Directions:
Where the string "each" occurs in a line of the entries below, copy that line.

Supplied material:
------------------------------
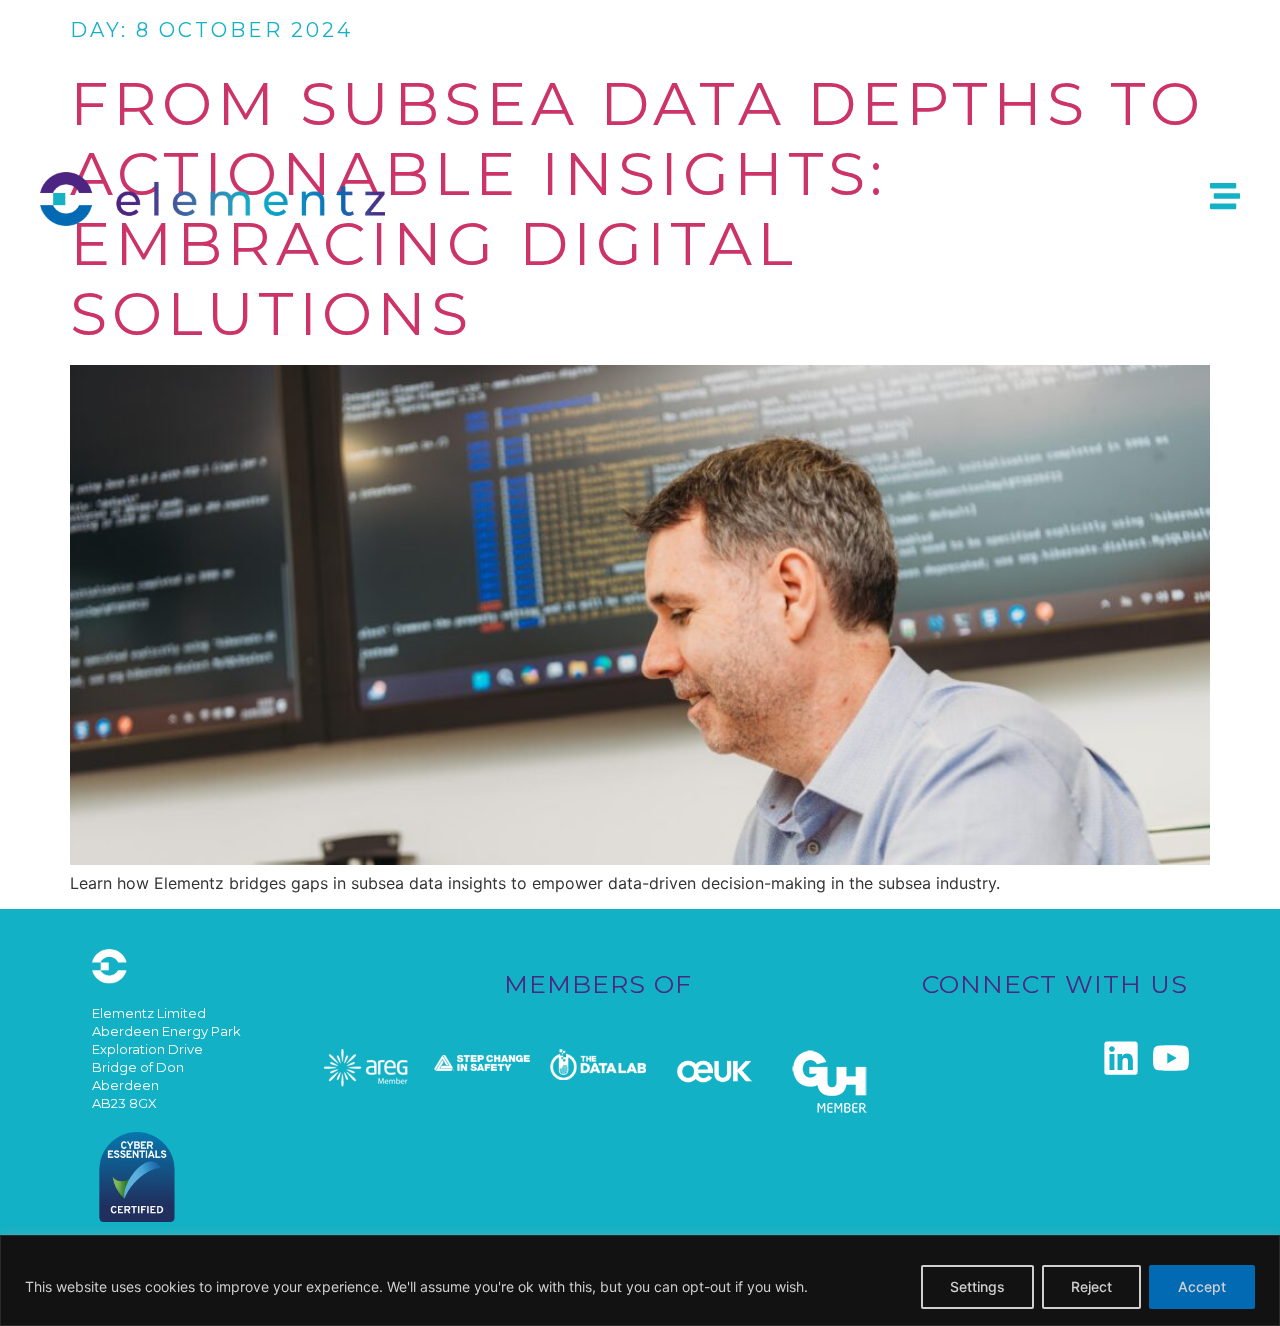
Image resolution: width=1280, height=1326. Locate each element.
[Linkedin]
------------------------------
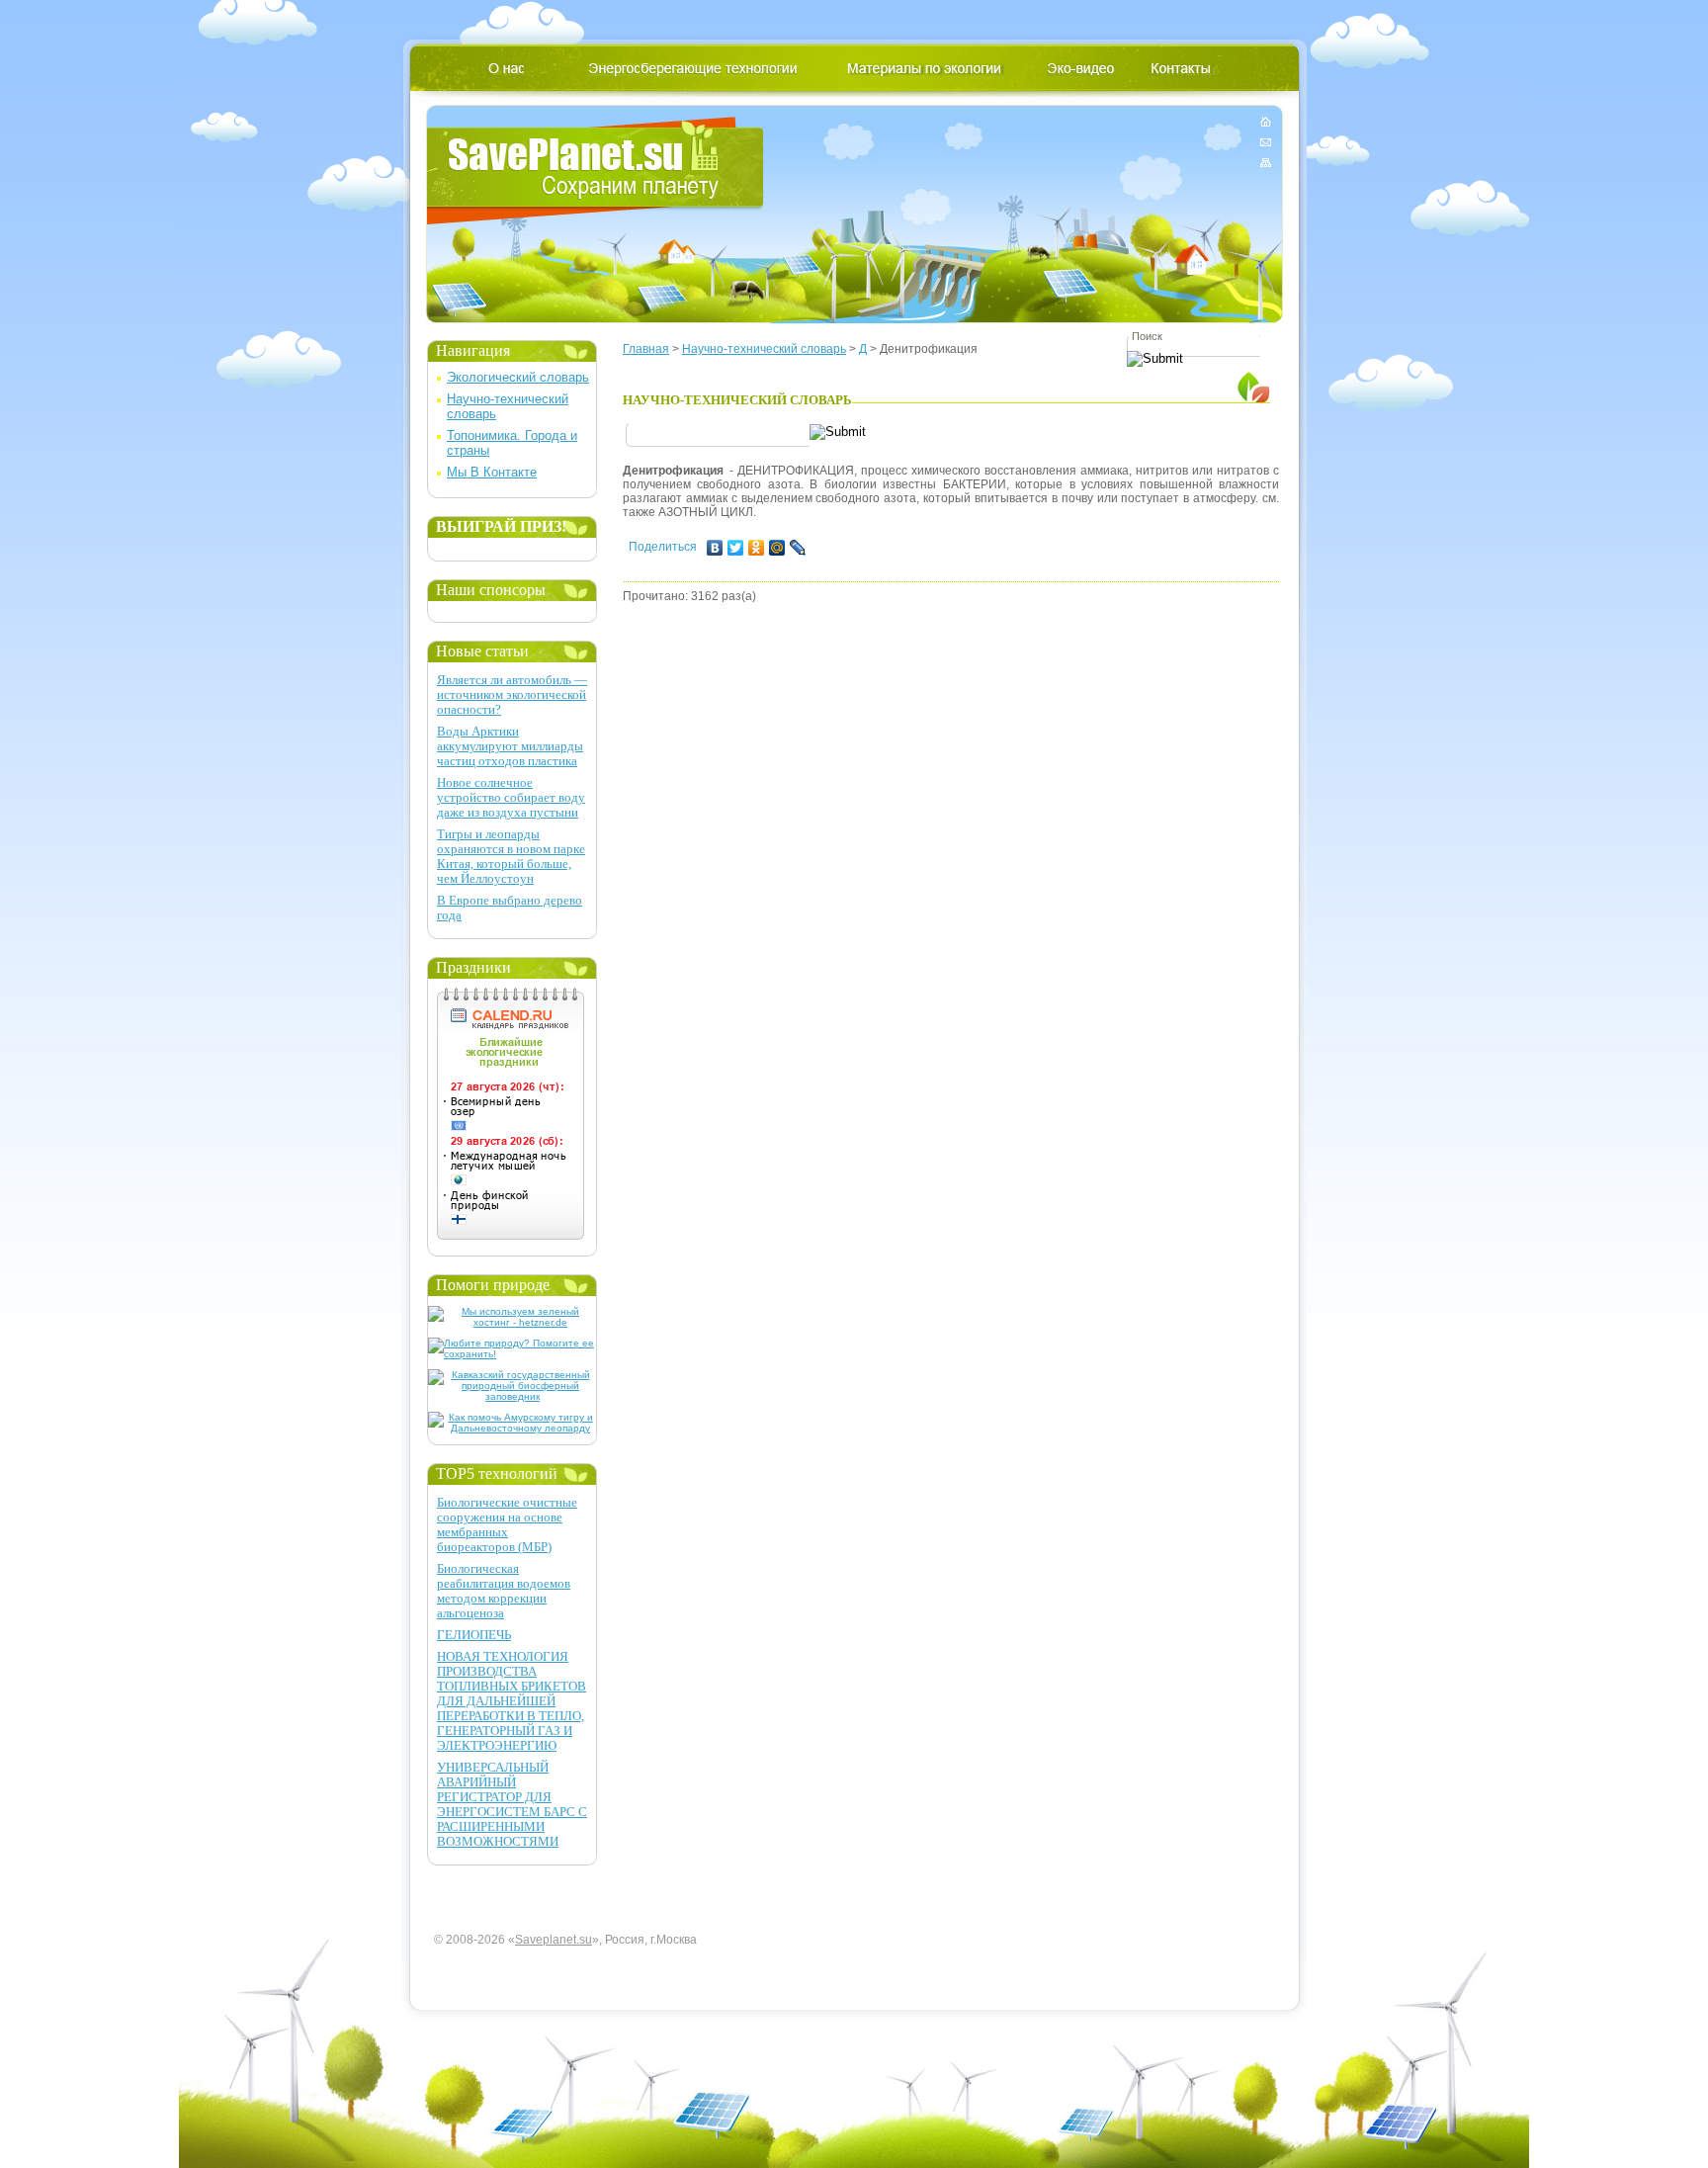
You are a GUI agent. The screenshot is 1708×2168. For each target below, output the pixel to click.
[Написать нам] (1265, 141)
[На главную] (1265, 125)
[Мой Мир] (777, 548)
------------------------------
Problem solution:
Image resolution: width=1280, height=1326. Locate each element.
You are a GUI agent. The screenshot is 1708×2168. For each target below, output the pixel to click.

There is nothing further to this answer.